Glasgow & West Scotland

Lifelong restriction order for sex predator student

Andrew Byrne arrives at court
Image caption Byrne can apply for parole in five years but will be monitored for life

A student described by prosecutors as one of Scotland's most dangerous sexual predators has been given a lifelong restriction order.

Andrew Byrne, 21, admitted 32 charges relating to the abuse of children.

The High Court in Edinburgh heard how he used the internet to groom and abuse 19 children, aged between eight and 15.

Judge Lord Brailsford ordered Byrne to serve a minimum of six years backdated to July last year.
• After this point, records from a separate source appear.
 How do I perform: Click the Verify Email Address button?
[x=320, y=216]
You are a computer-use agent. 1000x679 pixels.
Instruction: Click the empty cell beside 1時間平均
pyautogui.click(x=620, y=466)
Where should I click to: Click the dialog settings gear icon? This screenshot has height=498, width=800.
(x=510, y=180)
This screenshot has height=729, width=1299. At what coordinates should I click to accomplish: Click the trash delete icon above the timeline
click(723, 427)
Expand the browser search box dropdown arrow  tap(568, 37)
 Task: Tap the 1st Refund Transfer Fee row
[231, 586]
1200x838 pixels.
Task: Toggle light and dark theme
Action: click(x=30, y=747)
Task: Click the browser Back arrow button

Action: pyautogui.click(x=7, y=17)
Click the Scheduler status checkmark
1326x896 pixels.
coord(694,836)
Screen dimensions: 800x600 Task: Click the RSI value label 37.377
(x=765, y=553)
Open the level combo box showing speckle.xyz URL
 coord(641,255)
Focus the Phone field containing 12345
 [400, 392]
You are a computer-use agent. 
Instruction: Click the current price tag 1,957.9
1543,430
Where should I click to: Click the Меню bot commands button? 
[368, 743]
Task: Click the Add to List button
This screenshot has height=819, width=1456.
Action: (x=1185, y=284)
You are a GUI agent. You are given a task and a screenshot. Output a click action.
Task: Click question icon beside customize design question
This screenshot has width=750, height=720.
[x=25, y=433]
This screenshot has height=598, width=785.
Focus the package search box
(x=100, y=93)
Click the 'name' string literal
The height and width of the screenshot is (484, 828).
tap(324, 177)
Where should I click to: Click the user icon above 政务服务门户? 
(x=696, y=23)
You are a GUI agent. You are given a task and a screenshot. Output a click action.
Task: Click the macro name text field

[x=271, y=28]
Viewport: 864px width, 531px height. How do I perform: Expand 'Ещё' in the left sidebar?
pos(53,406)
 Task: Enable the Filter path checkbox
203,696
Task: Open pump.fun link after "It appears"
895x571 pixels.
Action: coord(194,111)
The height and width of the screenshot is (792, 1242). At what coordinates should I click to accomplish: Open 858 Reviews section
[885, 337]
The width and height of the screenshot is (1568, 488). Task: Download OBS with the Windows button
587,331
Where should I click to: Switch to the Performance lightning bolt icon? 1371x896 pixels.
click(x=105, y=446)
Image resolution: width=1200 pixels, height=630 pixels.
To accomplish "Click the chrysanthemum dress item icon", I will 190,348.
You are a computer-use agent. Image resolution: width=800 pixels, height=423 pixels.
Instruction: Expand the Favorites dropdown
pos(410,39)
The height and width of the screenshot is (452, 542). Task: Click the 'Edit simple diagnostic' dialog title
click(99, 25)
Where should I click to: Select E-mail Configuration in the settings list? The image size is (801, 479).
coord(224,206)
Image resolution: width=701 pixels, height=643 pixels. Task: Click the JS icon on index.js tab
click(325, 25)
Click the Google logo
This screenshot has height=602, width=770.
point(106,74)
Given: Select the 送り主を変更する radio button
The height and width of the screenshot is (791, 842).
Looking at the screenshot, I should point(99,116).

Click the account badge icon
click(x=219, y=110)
This means Byrne can apply for parole in five years time.

At an earlier hearing, the court heard how the microbiology student at Glasgow University abused 11 girls and eight boys from across the UK who were aged between eight and 15 at the time.

'Special relationship'

Byrne, who lived in Glasgow's Byres Road, met the first girl in September 2007 through the MSN messenger service.

He eventually got her to carry out sex acts via a webcam as the youngster thought they were in a "special relationship".

A 13-year-old girl from Manchester then met Byrne through another chat service.

Byrne travelled down twice to meet her in 2008 and 2009 and recorded them being involved in "explicit sexual activity". He later forwarded the images on to nine other people.

Byrne then had sex with two underage girls, aged 13 and 15, in 2008 at a flat in Glasgow's Bridge Street.

He had sex with another 13-year-old girl after meeting her around Christmas 2008 in Fife.

About the same time, he met a third 13-year-old on MSN and they had "heavy sexualised chat".

Byrne later had intercourse with the teenager at his flat in Bridge Street.

During March last year, Byrne got in touch with a boy and girl, both aged 11, who came from Yorkshire.

He was eventually found with a sexual clip of the friends on his laptop.

Byrne then tried to get a 15-year-old girl to meet him for sex, but she repeatedly refused.

Sex-for-cash offer

Last Easter, he got in touch with a 12-year-old girl on the Bebo social networking site.

He offered her £60 in exchange for sexual intercourse which she declined.

In May, Byrne chatted to a 14-year-old boy from Glasgow about having sex with him.

Soon after he was in regular contact with a 15-year-old who has since been convicted of abusing an eight-year-old boy.

The court heard how Byrne would ask this boy, via webcam, to perform sex acts on the eight-year-old and record it.

Byrne and the 15-year-old also had discussions about the possibility of raping the teenager's former girlfriend.

In June, he arranged to meet a 13-year-old boy from Edinburgh for sex, but the teenager did not appear.

He then had lurid conversations with two young girls on Bebo and MSN. He had similar contact with three boys, aged 13 and 14, about the same time.

Byrne was arrested in July last year during the UK-wide "Operation Defender" led by Central Scotland Police to snare internet paedophiles.

Indecent images

A total of 591 indecent images were discovered, about 60 of which were classified at the worst end of the scale used by the authorities.

Byrne told police that he chatted and arranged to meet children for the purposes of sex.

He admitted downloading "weird stuff" from the internet adding: "I don't know why I keep doing it."

Appearing for sentencing at the High Court in Edinburgh, Lord Brailsford told Byrne that he was "quite satisfied" that the terms were met for imposing an Order for Lifelong Restriction on him.

He quoted from a risk assessment carried out on Byrne which stated: "Mr Byrne can be considered as posing a risk of sexual violence towards the general public most notably male and female children."

Lord Brailsford told Byrne: "It remains for me to fix the determinate part of the sentence which you require to spend in custody before you can be considered for release."

The judge ordered that he should serve a minimum term under the order of six years, but backdated it until 20 July last year.

He also placed Byrne on the sex offenders register.

Lord Brailsford said he accepted that Byrne had fully co-operated with the investigating and prosecution authorities since his arrest and that had not only avoided the need for a trial but has helped bring prosecutions in other cases.

The judge told him he would have faced a minimum term of eight years, but for his guilty pleas.

A lifelong restriction order is reserved for the most serious cases of sexual and violent offending short of murder.

When imposed, an offender must serve the minimum term set, but any decision to free them is taken by the parole board.

On release, offenders must be kept under supervision for the rest of their life.